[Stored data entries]
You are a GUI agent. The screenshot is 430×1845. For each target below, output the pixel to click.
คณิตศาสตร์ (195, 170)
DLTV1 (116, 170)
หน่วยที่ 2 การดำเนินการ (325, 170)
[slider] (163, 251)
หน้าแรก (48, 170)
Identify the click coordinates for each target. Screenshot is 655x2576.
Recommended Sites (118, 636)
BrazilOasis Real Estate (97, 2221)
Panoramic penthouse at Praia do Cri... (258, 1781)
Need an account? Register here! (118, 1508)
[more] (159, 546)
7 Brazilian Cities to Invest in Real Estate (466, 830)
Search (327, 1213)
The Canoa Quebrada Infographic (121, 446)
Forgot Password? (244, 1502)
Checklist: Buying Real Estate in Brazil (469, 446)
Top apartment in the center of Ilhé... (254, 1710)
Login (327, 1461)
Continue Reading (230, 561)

EXERCISE BRIEF: Set every record down again, exactly as given.

EXERCISE RESULT:
You are a GUI agent. The screenshot is 430×1845. For each target below, output the pixel to click.
คณิตศาสตร์ (195, 170)
DLTV1 (116, 170)
หน่วยที่ 2 การดำเนินการ (325, 170)
[slider] (163, 251)
หน้าแรก (48, 170)
Identify the click coordinates for each target. Screenshot is 655x2576.
Recommended Sites (118, 636)
BrazilOasis Real Estate (97, 2221)
Panoramic penthouse at Praia do Cri... (258, 1781)
Need an account? Register here! (118, 1508)
[more] (159, 546)
7 Brazilian Cities to Invest in Real Estate (466, 830)
Search (327, 1213)
The Canoa Quebrada Infographic (121, 446)
Forgot Password? (244, 1502)
Checklist: Buying Real Estate in Brazil (469, 446)
Top apartment in the center of Ilhé... (254, 1710)
Login (327, 1461)
Continue Reading (230, 561)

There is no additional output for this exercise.